Talk in English - UK at DrupalCamp Bristol 2017
Short URL: https://joind.in/talk/8bbea (QR-Code (opens in new window))
Public facing web sites are constantly under attack and keeping websites protected is an arms race, yet security rarely gets a look-in at specification and budget allocation stages of delivering a web site - or at best is an afterthought. Yet everyone has an expectation of security and QOS that implies it is central to every project.
Security considerations should pervade all stages of a project from initial specification, throughout development and testing and on to ongoing hosting and maintenance.
In this session I will cover:
* Common threats to web security with real world case studies of compromised sites,
* Simple approaches to mitigating common threats/vulnerabilities,
* Defence in depth – an overview of the various components of web security,
* Drupal specific measures that standard penetration testing often does not account for.
* An overview of how to benefit from:
* Security monitoring and log analysis
* Intrusion Detection Systems & Firewalls
* Security headers and Content Security Policies (CSP).
Comments are closed.
I learnt a lot in this. And it's actually I think the first time I've seen George present - and he was great - a really informative session. And loads of things in it I want to try (and harden, obviously...)
Great talk, packed full of information with relevant examples. Quite a few take-aways to implement after seeing this talk.
I know what I'm doing on Monday!! Really clear and informative talk with a lot of quick wins in it.

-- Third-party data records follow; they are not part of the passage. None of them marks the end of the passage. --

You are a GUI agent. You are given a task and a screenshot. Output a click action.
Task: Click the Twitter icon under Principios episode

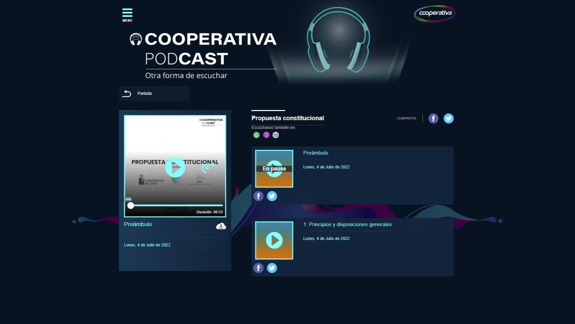pos(272,267)
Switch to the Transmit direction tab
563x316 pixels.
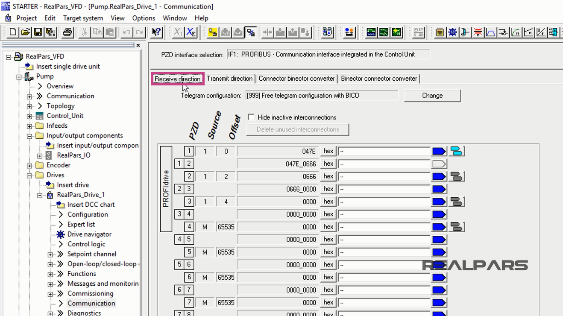tap(230, 79)
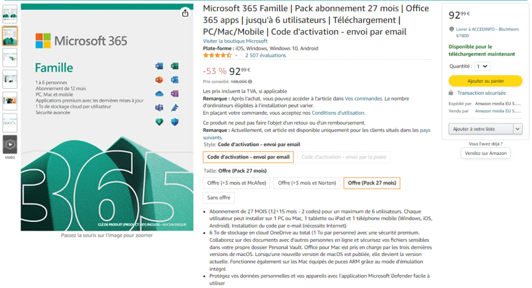
Task: Click the share icon on product image
Action: pos(185,13)
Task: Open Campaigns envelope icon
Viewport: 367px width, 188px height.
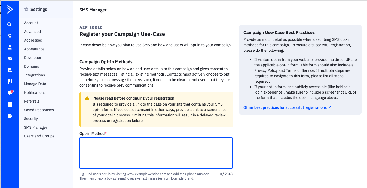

George made the subject of website security much easier to swallow than it seems to be.
A great talk which covered all the issues relating to website security and drupal.
I haven't seen George speak before but a few things stood out for me:
- The quality and detail of the presentation: the best of the day in my opinion.
- The level of knowledge crammed in: I learned a lot and didn't necessarily expect to.
- The delivery: A really professional, smooth delivery.
Owing to the volume of material, I think this talk might have benefited from a longer slot at a different conference... or even being broken into a few separate smaller talks or blog posts.